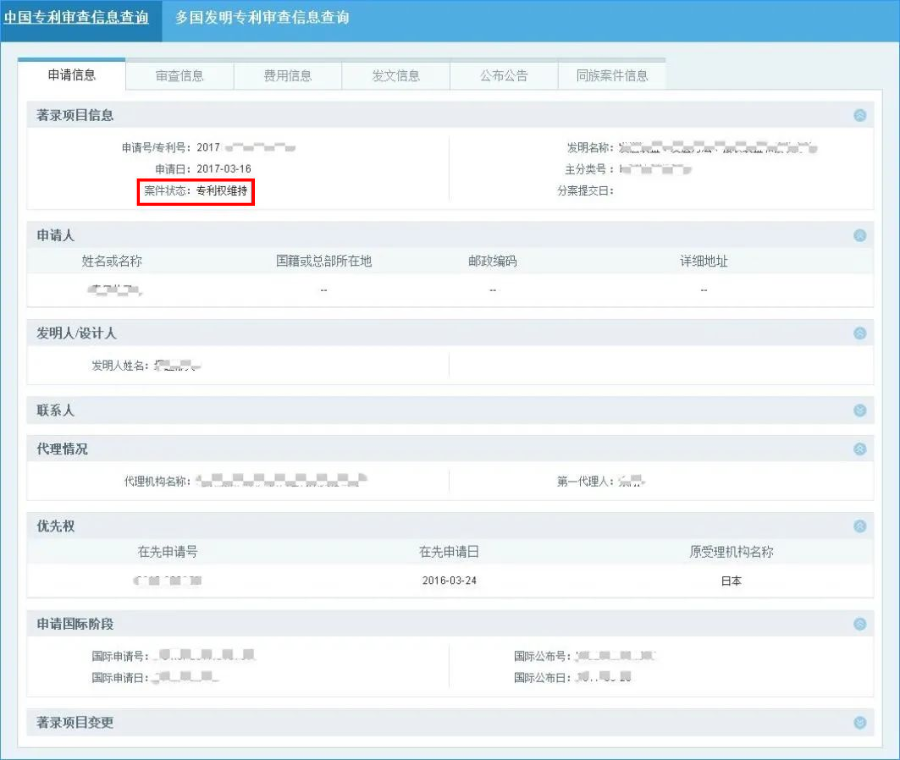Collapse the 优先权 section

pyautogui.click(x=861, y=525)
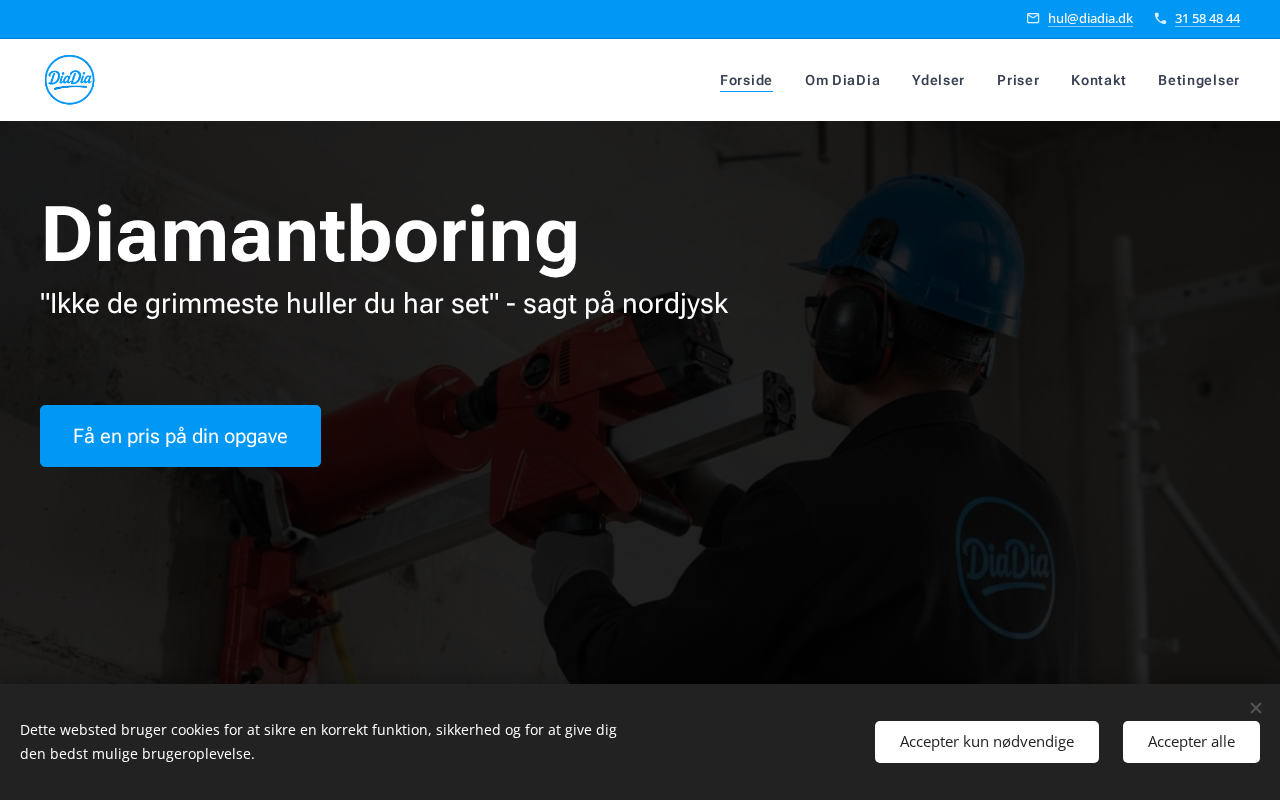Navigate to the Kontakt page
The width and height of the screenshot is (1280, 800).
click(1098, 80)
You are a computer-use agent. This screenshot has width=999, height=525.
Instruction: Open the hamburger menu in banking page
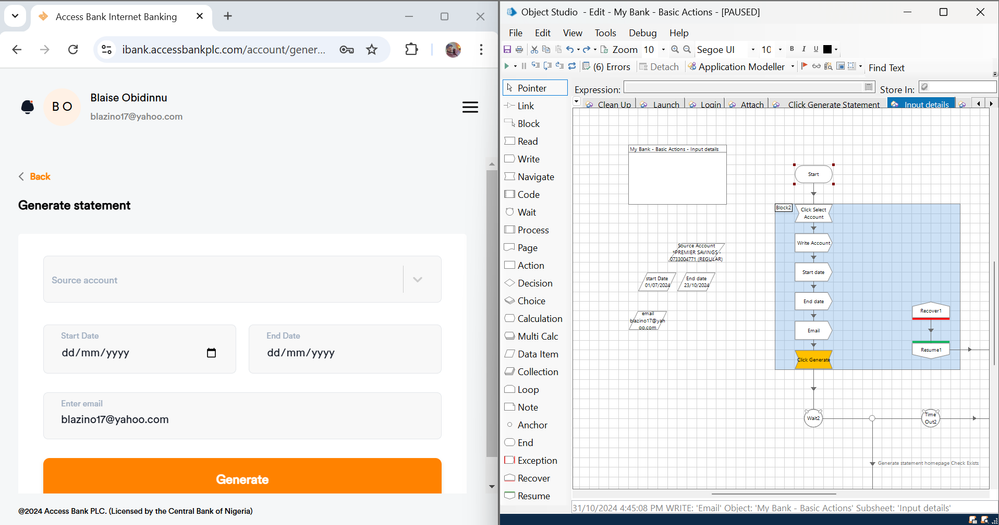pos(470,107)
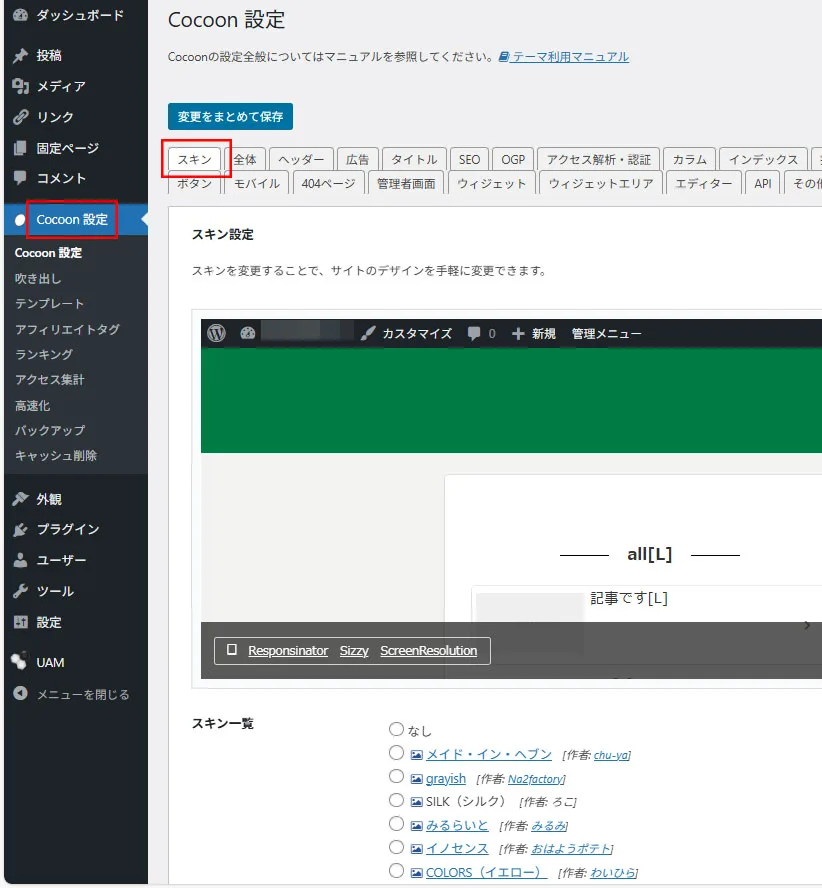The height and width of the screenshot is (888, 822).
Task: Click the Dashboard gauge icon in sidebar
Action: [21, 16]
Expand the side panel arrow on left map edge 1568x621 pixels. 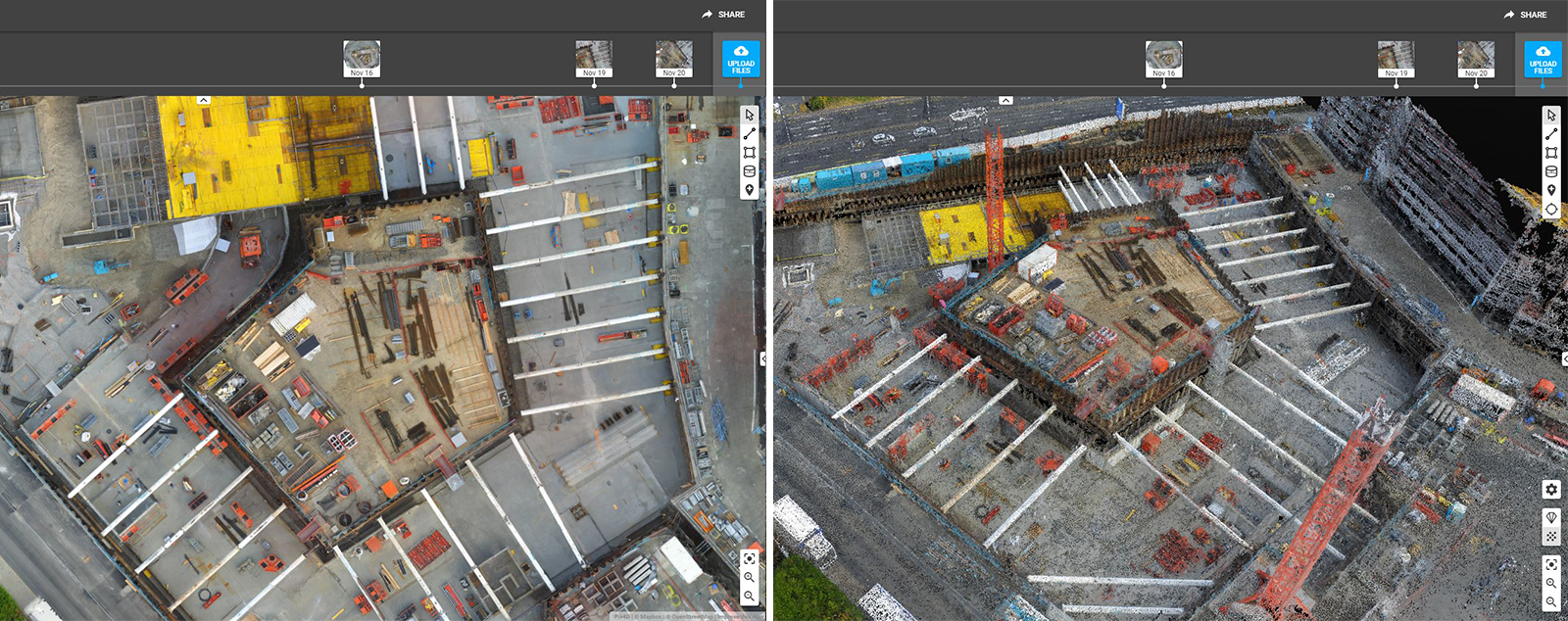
--------------------------------
● Task statement
Copy the lines of the records, beginning where the line containing "You are a computer-use" appears and continuing through the final line, exactly and with no pictures.

● Task answer
You are a computer-use agent. This screenshot has width=999, height=525.
Instruction: Open the hamburger menu in banking page
pos(470,107)
The height and width of the screenshot is (888, 822).
Task: Click the Dashboard gauge icon in sidebar
Action: [21, 16]
Expand the side panel arrow on left map edge 1568x621 pixels. 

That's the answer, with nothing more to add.